Where Next? Improvement must begin, again, with professional ethics. The literature on obstacles preventing access to effective pain relief tends to treat these as matters of social or institutional fact. Instead, each of the barriers is essentially a question of ethics. Inadequate skills may be a result of inadequate training in medical or nursing school (16), but failing to learn while in practice breaches the professional's ethical duty to maintain their competencies and continue to learn. Similarly, many of the common "red flags" used to screen out "drug seekers" are ineffective and inaccurate and unethical, as they cause an injustice in excluding entire groups of people solely for irrelevant characteristics. Perhaps the greatest hope is to expand our view of the treatment of pain beyond a question of medical practice and toward a view of pain as a public health crisis.

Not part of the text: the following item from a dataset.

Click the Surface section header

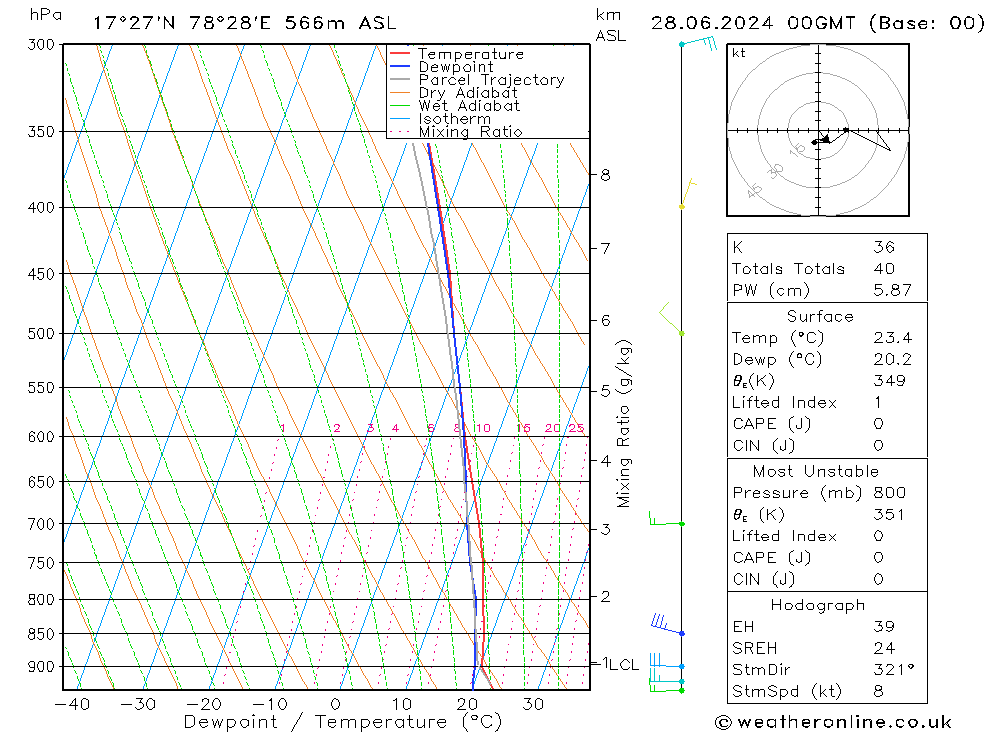[820, 316]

The shift is certainly justified on the basis of the staggering data on the financial costs of untreated pain. A public health approach may shift the focus to systems that will improve outcomes rather than on blaming doctors and other health care professionals. Personal and professional accountability for failing to treat patients competently and compassionately is critical, but so is creating environments that make effective care for patients in pain the norm.
Accepted for publication March 29, 2007.